◆ **TRECHO DA PÁGINA**:
──────────

Veja outras explicações do professor que anulam completamente o falso discurso meritocrático:
“A partir das experiências das universidades estaduais e federais, houve o entendimento de que a diversidade do corpo discente contribui para a qualidade acadêmica e para a produção de conhecimento nas universidades. Os que têm medo das cotas são os setores que têm tido acesso às universidades públicas e gratuitas como uma prerrogativa sua, de muitas décadas. São pessoas que vão a escolas particulares porque têm maior poder aquisitivo e que defendem a exclusividade de acesso à universidade pública, gratuita e de qualidade. Esta é uma distorção grande na sociedade brasileira”
“A resistência às cotas é mais barulhenta que generalizada. O país convive bem com a ideia das cotas. O engajamento dos estudantes da Unicamp em geral mostra a receptividade à ideia. As pesquisas de opinião mostram que a maior parte da população brasileira é favorável às políticas de ação afirmativa e o próprio Supremo Tribunal Federal aprovou por unanimidade a necessidade dessas políticas para combater o racismo e as consequências dele na sociedade brasileira”.
“O tema está longe de ser uma originalidade brasileira. As melhores universidades do mundo, aquelas que a própria Unicamp utiliza como referência para qualificar suas atividades, adotam a diversidade no ingresso dos estudantes há bastante tempo. Harvard, Yale e Columbia, para ficar em três exemplos, adotam políticas agressivas de promoção da diversidade do corpo discente. Não fazer isso deixaria a Unicamp na contramão da história.”

──────────

◆ **EXERCÍCIO ESCRITO 1**:
Segundo o trecho da página, qual órgão aprovou por unanimidade a necessidade das políticas de ação afirmativa?

◆ **REGISTROS FORNECIDOS**:

──────────

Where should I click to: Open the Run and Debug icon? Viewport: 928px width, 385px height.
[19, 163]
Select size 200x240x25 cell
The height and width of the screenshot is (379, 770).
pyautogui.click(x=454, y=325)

──────────

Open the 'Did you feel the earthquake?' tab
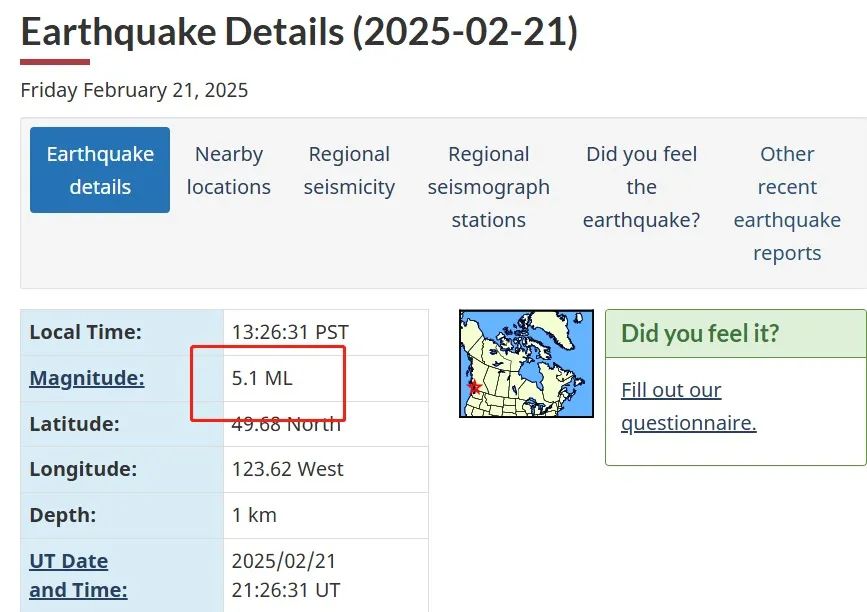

──────────

◆ **EXERCÍCIO ESCRITO 2**:
Nos registros, troque "height" por "depth" entre as linhas que contêm "Select size 200x240x25 cell" e "pyautogui.click(x=454, y=325)", inclusive. Reescreva apenas essas linhas, sem nenhuma outra alteração.

◆ **RESPOSTA ESCRITA 1**:
O Supremo Tribunal Federal.

◆ **RESPOSTA ESCRITA 2**:
Select size 200x240x25 cell
The depth and width of the screenshot is (379, 770).
pyautogui.click(x=454, y=325)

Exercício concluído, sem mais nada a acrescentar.